'Am I allowed to go?'
Its usually the first question you ask here.
'Yes, yes.'
'Yes?'
'No foreigner, no problem!' came the confusing reply.
'So I can go?'
'Ok, no.'
'Is that yes or no?'
'Yes or no.'
'Yes'
'OK'
In describing rough bus journeys in various parts of the world I might have used the term 'rollercoaster' once or twice. But today's experience truly was the closest approximation yet - a real life rollercoaster only without the strapping or safety rules. So let me share with you what it was like to ride a real life rollercoaster on the way to Kyiktiyo, the Golden Rock.
I arrived just in time. The young man was beckoning the final passengers on board and I found myself in the back seat corner where it was more comfortable to stand on the back decking rather than sit.
The bus was essentially a crudely modified cattle truck - seven rows of six bodies all condensed into narrow wooden slats. The hard stell of the back cage like decking had so many protruding edges of niggly bolts it felt like someone had designed the thing to exterminate every ounce of comfort potential.
The ticket boy leapt up beside me and two latecomers were fervently ushered on as well to join the merry throng.
One man squeezed up tightly behind me. After a while I could feel something big and bulging jutting out of his midriff or his crotch area. Only after a good look down did I realise it was the huge knot of his longyi (sarong) that happened to be vigorously rubbing against me.
Being the tourist I am, I was attempting to take photos when a severely crunching section of road saw my own crotch area collide with unavoidable forecfulness into oneo the proitruding metal sections on the cage. Ouch! As I grimmaced, the ticket boy took little time in enthusiastically enquiring after my health before thoughtfully sharing what had happened with the remaining entirety of the truck who collectively craned their necks around to stare and laugh while I was on the verge of tears.
Regaining my lost composure, I told myself to concentrate harder with my hand holds as they really were the difference between me staying onboard the vehicle and ending up in a messy splatter on the dusty road.
The driver was nothing less than an impatient lunatic whoi insisted on lauching the truck over humps, flinging it around tight bends and accelerating over narrow cranking bridges like they were take off runways.

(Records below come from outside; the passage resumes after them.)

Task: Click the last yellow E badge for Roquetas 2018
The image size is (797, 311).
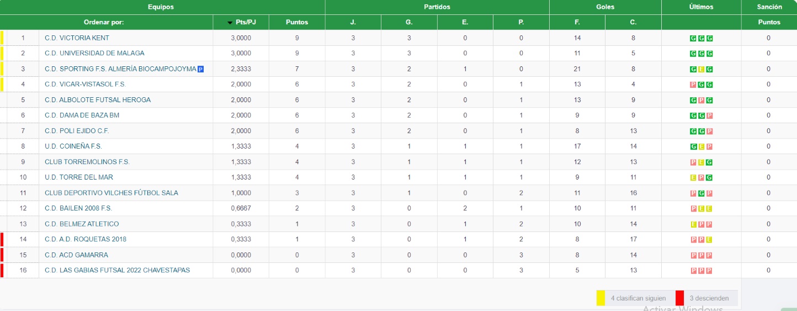Action: (709, 239)
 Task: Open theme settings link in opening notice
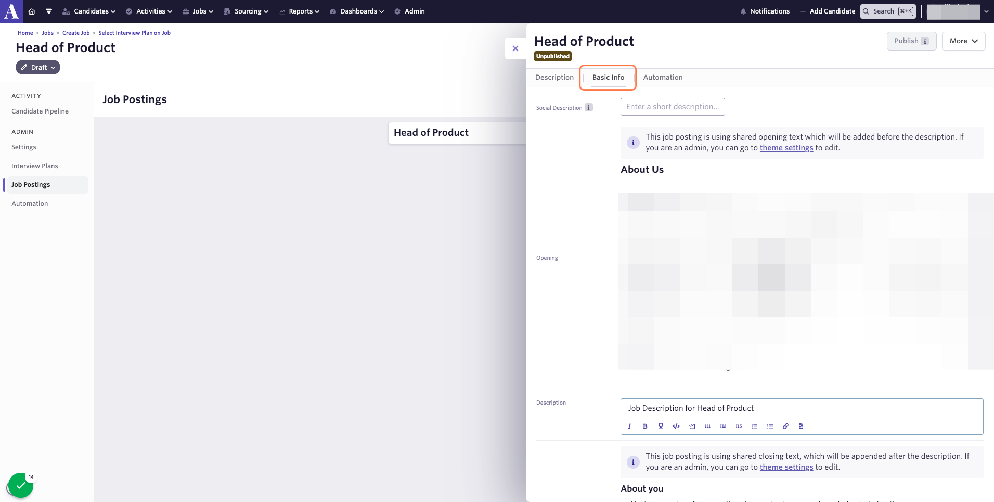coord(786,148)
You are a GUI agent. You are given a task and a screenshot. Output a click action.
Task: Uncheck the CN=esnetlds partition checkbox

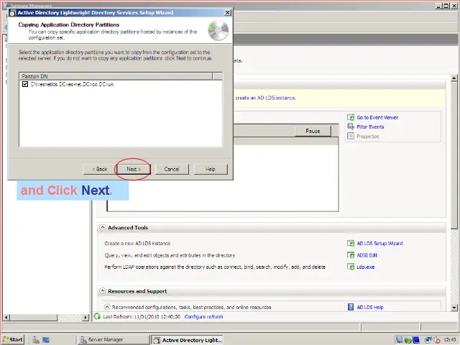click(x=25, y=84)
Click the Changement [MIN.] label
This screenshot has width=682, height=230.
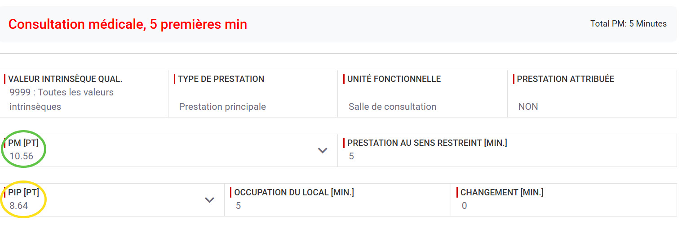pyautogui.click(x=502, y=193)
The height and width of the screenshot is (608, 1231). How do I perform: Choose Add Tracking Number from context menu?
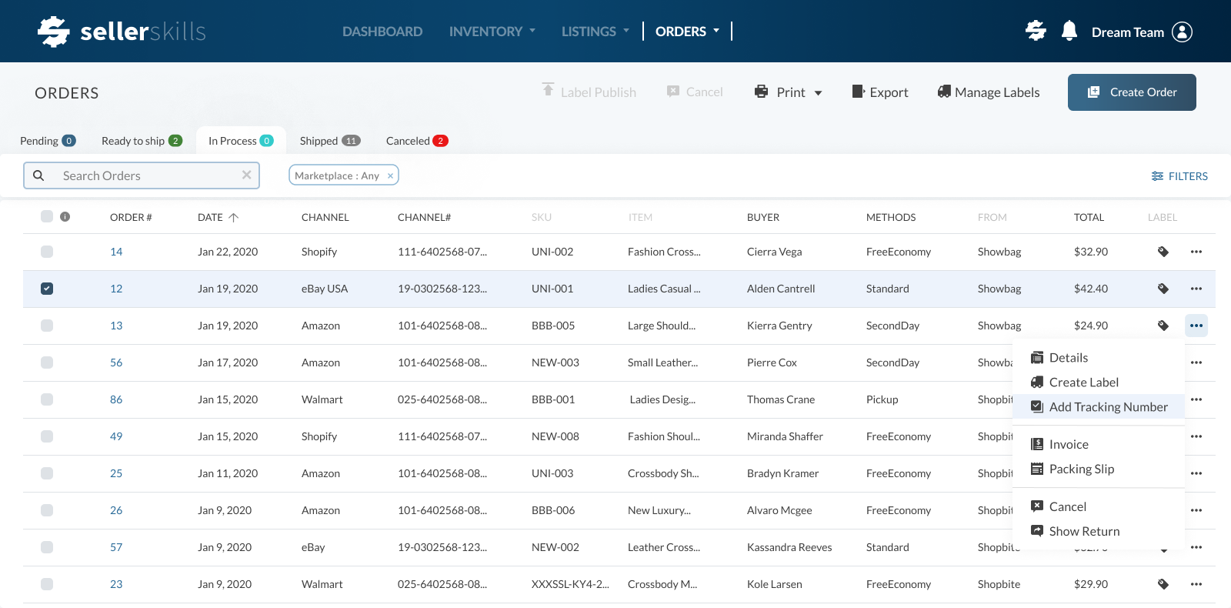1107,407
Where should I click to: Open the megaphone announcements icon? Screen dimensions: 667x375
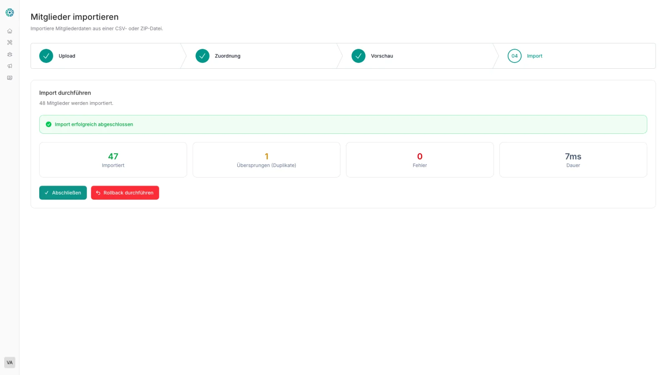pos(10,66)
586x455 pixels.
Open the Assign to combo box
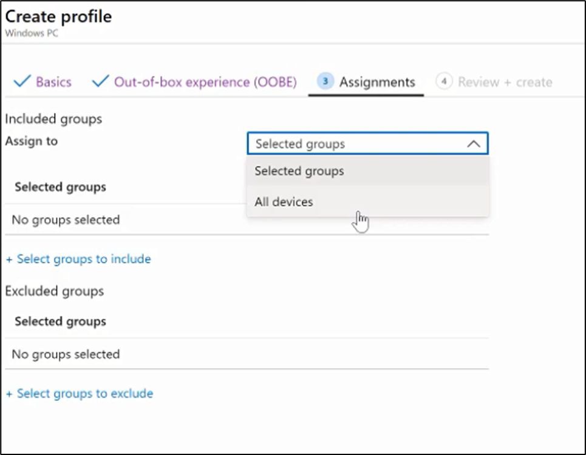click(x=368, y=143)
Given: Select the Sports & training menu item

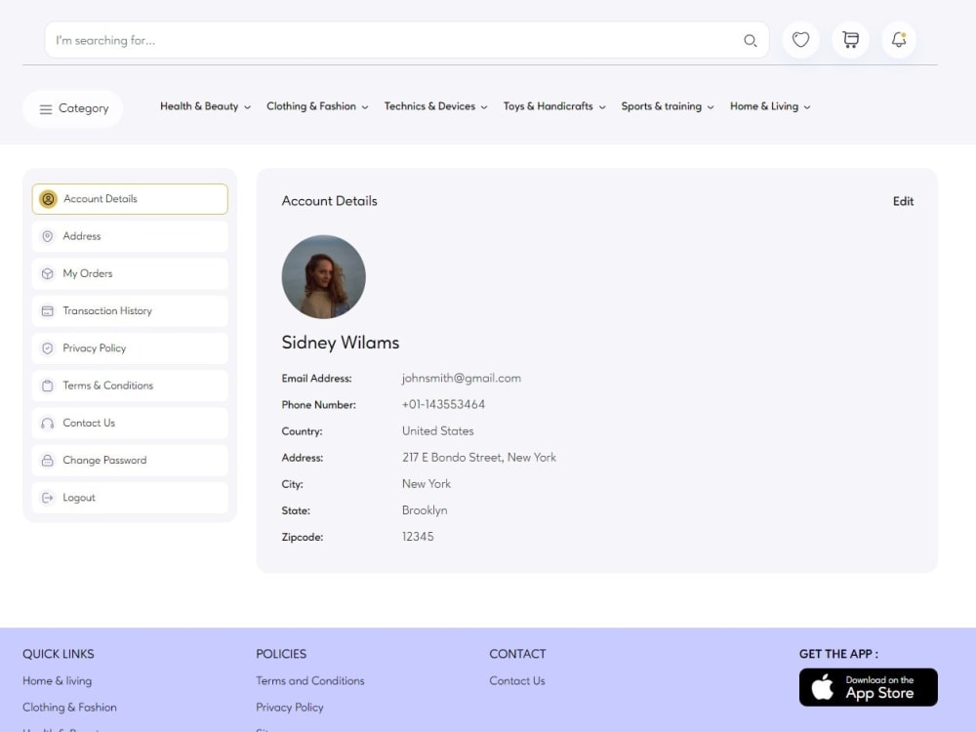Looking at the screenshot, I should [x=667, y=106].

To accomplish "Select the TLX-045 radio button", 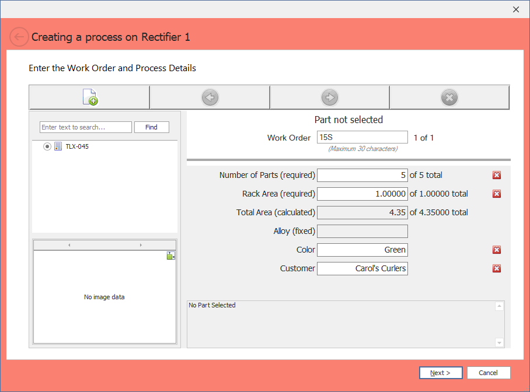I will click(x=47, y=146).
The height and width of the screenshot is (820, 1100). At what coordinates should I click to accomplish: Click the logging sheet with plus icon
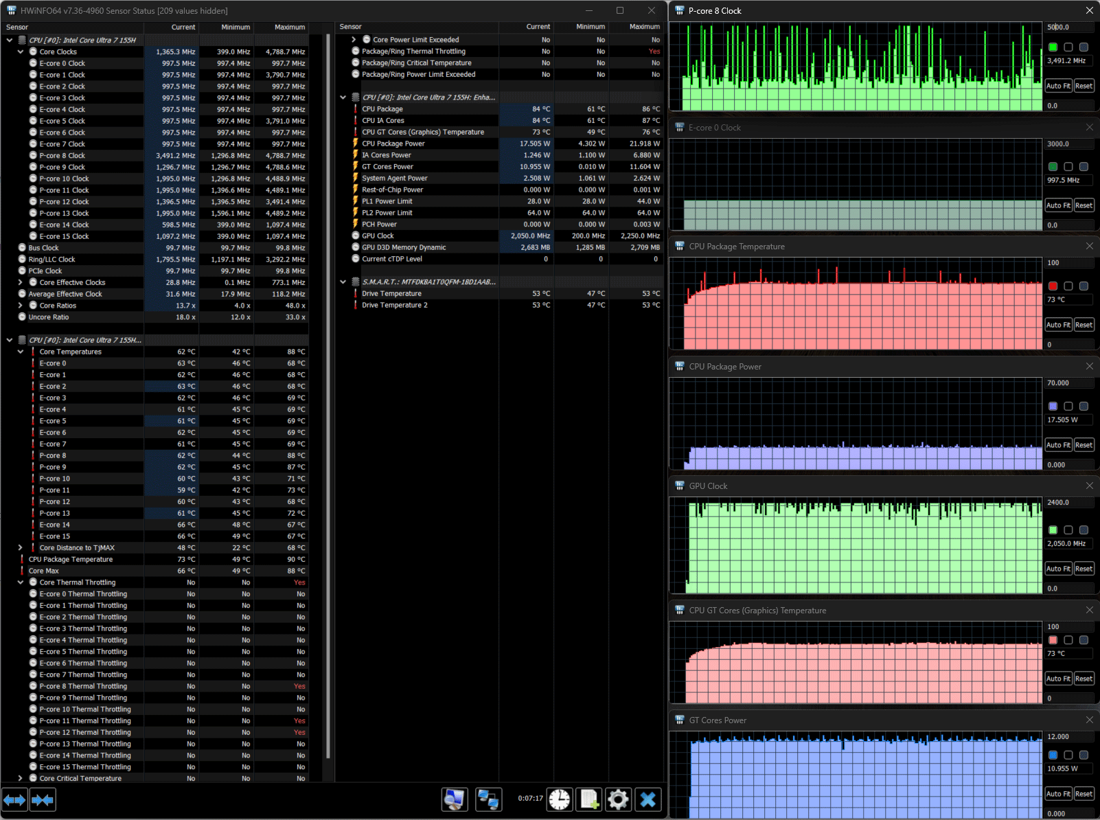[589, 799]
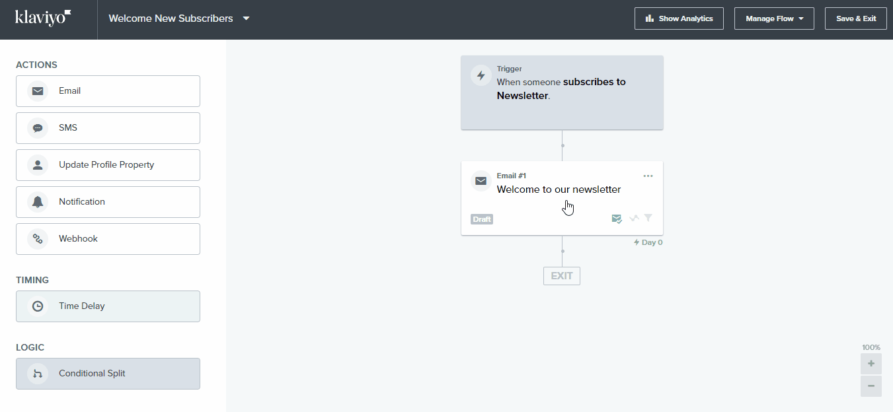Open the Email #1 options menu
Screen dimensions: 893x412
(x=648, y=176)
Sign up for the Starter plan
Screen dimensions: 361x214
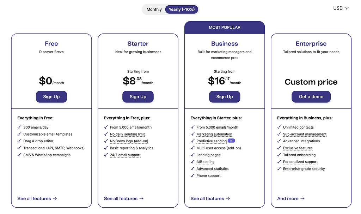pyautogui.click(x=138, y=97)
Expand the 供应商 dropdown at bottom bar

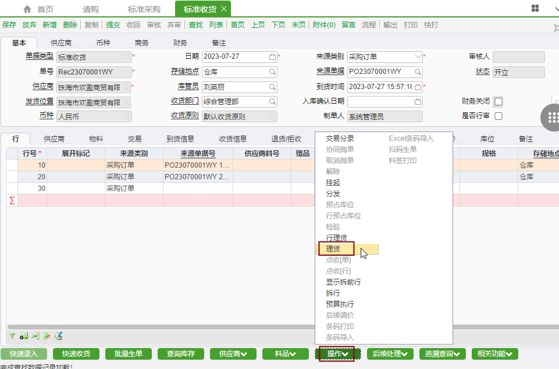click(x=233, y=354)
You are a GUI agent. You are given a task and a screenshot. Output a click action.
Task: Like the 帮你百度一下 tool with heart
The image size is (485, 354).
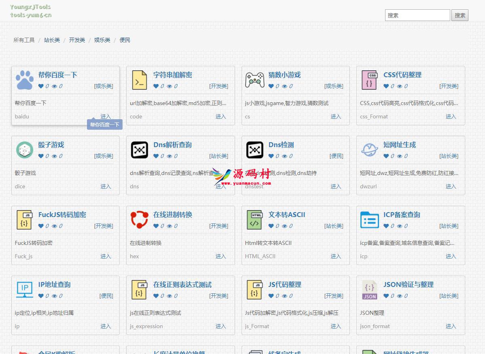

From the back of the vehicle the suspension was gloriously redundant. In my radjusted position (there were many)or rather body contortion I now found myself slumped over the back row with my arm around an old lady. She turned to give me a toothless red gummed grin. My thigh was rubbing against a pink-robed nun. Neither seemed affected in the slightest by drama of the ride.
The nuns had clothed over their shaved heads to fend off the fierce afternoon sun while the old lady took up puffing what looked like a fat cigar but was actually a mild cheroot.
On we hurtled, steaming through hilly jungle, the road never less than torturously twisting. The succession of endlessly bumpy humps strangely reminded me of something I had not done for a very long time: skiing down a mogul field.
And there all of a sudden ahaead of me as I squinted ahead and fought off the intrusion of dust and the mini streams of sweat was the high glinting flicker of gold - the very reason I had chosen to come here, the Golden Rock itself. It was still very far away and necessitated a strenuously steep climb by foot, but it was just about worth it.
You cannot complain or moan, I kept trying to tell myself. You wanted to seek out adventure and now you've well and truly found some.
The return journey was even more full on mainly becasue it was near total darkness by the time we left. I was instructed quite assertively by one man to sit myself down on the back bench. But I simply could not insert the width of my thighs into the meagre space afforded. So I stood and half-crouched like a man on the verge of sitting down on the otilet. Bats swooped in the warm night air. Another old lady was puffing on her cheroot. Every now and then as we roared through it, out of the jungle darkness swung an overhanging vine which thrashed its way backwards with some venom towards the back of the truck. I usually managed to catch the last whack square on my uncovered head. Again this - the sounds of my pain infliction and repeated attempted aversions - seemed to provoke mirth and merriment all round. I looked up at the sky, it seemed so inviting, and I saw the plough. And however much my hands were being worn down from the tight grip pf clinging on, however tired my legs were from being battered, however much my back was aching, for a brief moment I perversely decided there was nowhere else I would rather be. I felt alive.
Here was a country, where amidst all the dire warnings and misinformation, you might well find a quiet slice of travellers' paradise.
In fact I have so many experiences to write about that I simply do not have the time or internet access to do them justice.